Répétons-le, l’hôpital ne peut se gérer comme une entreprise ou une société de services. Pourtant, notre système pourri actuel arrive à nous faire accepter l’idée selon laquelle ″faire des économies sur le dos des plus vulnérables″ serait totalement implicite. Les conséquences sont malheureusement désastreuses et désorganisent les services pour ne pas dire les asphyxient. Pour preuve, un rapport du contrôleur général des lieux de privation de liberté publié l’année dernière observe une régression dangereuse en matière de soins dans les unités psychiatriques !
Les salarié.e.s du CHGR se battent donc pour pouvoir prodiguer des soins de qualité et ainsi recréer « un lieu de travail sécurisé. » C’était aussi une des revendications mise en avant lors de la grève des urgences du CHU de Pontchaillou : des effectifs et des lits supplémentaires. Ni plus, ni moins ! (relire notre article ici).
A Rennes, cette nouvelle grève s’ajoute à la longue liste vertigineuse des actions déjà menées depuis plusieurs années pour alerter sur la situation (voir ci dessous). Mais y a-t-il un pilote dans l’hôpital ?

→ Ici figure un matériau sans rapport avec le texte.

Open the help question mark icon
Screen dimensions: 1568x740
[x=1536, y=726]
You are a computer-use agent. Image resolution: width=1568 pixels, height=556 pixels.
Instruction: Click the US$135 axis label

- En 2008, les syndicats dénoncent déjà les conditions de plus en plus difficile d’accueil des patients. Des exemples sont donnés : 30 patients pour 25 lits le 27 janvier, des admissions retardées ou même refusées faute de place ;
- En février 2010, une grosse mobilisation se tient pour manifester contre l’idée de la Direction de créer des emplois en les finançant par des baisses de salaires sur l’ensemble des salariés ;
- En mars 2010, l’intersyndicale SUD, CGT, CFDT appelle les salarié.e.s du CHGR à se rassembler à l’occasion du Comité technique d’établissement ;
- En 2012, Nathalie Appéré, alors adjointe au maire de Rennes et présidente du Conseil de surveillance du CHGR dénonce les « conditions d’accueil inacceptables au centre hospitalier Guillaume-Régnier » ;
- En avril 2014, une nouvelle mobilisation se tient contre les mesures d’austérité ;
- En Mai 2014, plus de 300 salarié.e.s s’invitent au conseil de surveillance du CHGR pour protester contre le plan de restructuration de l’établissement ; « Il n’y a pas de soins sans soignants, il n’y a pas de bientraitance des usagers sans bientraitance du personnel » déclare alors à l’époque Mme Charlotte Marchandise-Franquet, maire adjointe à la ville de Rennes ;
- En juin 2014, une centaine de salarié.e.s envahissent l’Agence Régionale de Santé pour s’opposer aux mesures budgétaires ;
- En octobre 2014, la CFDT en appelle au préfet, vu l’impossibilité de dialogue social, pour trouver une issue au conflit ;
- En novembre 2014, plus de 400 grévistes envahissent de nouveau le Conseil de Surveillance pour exiger le retrait des mesures d’économies publiées en été par le directeur(e) ;
- En Juillet 2015, la chambre régionale des comptes pointe du doigt l’état du patrimoine du centre hospitalier qui pose un réel problème de « sécurité » ;
- En 2015, l’intersyndicale appelle à la grève et à un rassemblement des salarié.e.s pour s’opposer aux mesures d’économies ;
- En novembre 2015, première journée d’action avec la mise en place d’un barrage filtrant pour dénoncer la dégradation des conditions de soins ;
- En 2016, la loi Hôpital Patient Santé Territoire, dite loi Bachelot, introduit les appels à projet mettant en concurrence des établissements de santé publics ou privés ainsi que ceux du médico-social et permettant – en douce – de privatiser des secteurs entiers du service public, selon Sud-Sante ;
- En juin 2017, nouvelle mobilisation des agents de l’hôpital Guillaume Régnier devant la mairie.
Dès ce lundi matin, les salarié.e.s réinstallent leur barnum pour la 3ième semaine consécutive de grève. Des AG auront lieu tous les jours afin de voir quelle suite donner au mouvement.